■ PROMPT:
Please output every line of the entries below as a numbered list, skipping any blank lines.

(Click-target data)
— BEGIN —

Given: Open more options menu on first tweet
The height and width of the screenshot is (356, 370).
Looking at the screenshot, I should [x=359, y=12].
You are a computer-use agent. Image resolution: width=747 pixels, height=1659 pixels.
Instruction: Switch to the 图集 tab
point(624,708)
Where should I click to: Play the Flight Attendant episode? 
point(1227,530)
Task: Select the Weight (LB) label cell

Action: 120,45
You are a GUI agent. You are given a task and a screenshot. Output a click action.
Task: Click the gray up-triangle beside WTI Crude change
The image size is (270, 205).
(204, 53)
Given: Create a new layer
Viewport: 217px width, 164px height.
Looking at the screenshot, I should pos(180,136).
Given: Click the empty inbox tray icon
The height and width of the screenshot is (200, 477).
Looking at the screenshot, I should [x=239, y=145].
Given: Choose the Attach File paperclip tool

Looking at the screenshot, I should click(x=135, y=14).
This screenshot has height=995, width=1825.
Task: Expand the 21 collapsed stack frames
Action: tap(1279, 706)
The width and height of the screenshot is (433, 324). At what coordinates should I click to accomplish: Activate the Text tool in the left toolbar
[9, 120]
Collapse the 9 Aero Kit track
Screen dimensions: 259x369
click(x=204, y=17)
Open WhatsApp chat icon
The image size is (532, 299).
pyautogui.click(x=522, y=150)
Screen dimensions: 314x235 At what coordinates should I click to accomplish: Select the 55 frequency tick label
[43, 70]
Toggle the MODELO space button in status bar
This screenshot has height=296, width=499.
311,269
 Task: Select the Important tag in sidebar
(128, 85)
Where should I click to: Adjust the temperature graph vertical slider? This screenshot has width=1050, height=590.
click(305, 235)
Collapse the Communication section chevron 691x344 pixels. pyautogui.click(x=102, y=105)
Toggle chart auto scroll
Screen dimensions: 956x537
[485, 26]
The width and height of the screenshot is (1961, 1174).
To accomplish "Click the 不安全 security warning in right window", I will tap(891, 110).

— END —

■ EXERCISE ANSWER:
1. Given: Open more options menu on first tweet
2. The height and width of the screenshot is (356, 370).
3. Looking at the screenshot, I should [x=359, y=12].
4. You are a computer-use agent. Image resolution: width=747 pixels, height=1659 pixels.
5. Instruction: Switch to the 图集 tab
6. point(624,708)
7. Where should I click to: Play the Flight Attendant episode? 
8. point(1227,530)
9. Task: Select the Weight (LB) label cell
10. Action: 120,45
11. You are a GUI agent. You are given a task and a screenshot. Output a click action.
12. Task: Click the gray up-triangle beside WTI Crude change
13. The image size is (270, 205).
14. (204, 53)
15. Given: Create a new layer
16. Viewport: 217px width, 164px height.
17. Looking at the screenshot, I should pos(180,136).
18. Given: Click the empty inbox tray icon
19. The height and width of the screenshot is (200, 477).
20. Looking at the screenshot, I should [x=239, y=145].
21. Given: Choose the Attach File paperclip tool
22. Looking at the screenshot, I should click(x=135, y=14).
23. This screenshot has height=995, width=1825.
24. Task: Expand the 21 collapsed stack frames
25. Action: tap(1279, 706)
26. The width and height of the screenshot is (433, 324). At what coordinates should I click to accomplish: Activate the Text tool in the left toolbar
27. [9, 120]
28. Collapse the 9 Aero Kit track
29. Screen dimensions: 259x369
30. click(x=204, y=17)
31. Open WhatsApp chat icon
32. The image size is (532, 299).
33. pyautogui.click(x=522, y=150)
34. Screen dimensions: 314x235 At what coordinates should I click to accomplish: Select the 55 frequency tick label
35. [43, 70]
36. Toggle the MODELO space button in status bar
37. This screenshot has height=296, width=499.
38. 311,269
39.  Task: Select the Important tag in sidebar
40. (128, 85)
41. Where should I click to: Adjust the temperature graph vertical slider? This screenshot has width=1050, height=590.
42. click(305, 235)
43. Collapse the Communication section chevron 691x344 pixels. pyautogui.click(x=102, y=105)
44. Toggle chart auto scroll
45. Screen dimensions: 956x537
46. [485, 26]
47. The width and height of the screenshot is (1961, 1174).
48. To accomplish "Click the 不安全 security warning in right window", I will tap(891, 110).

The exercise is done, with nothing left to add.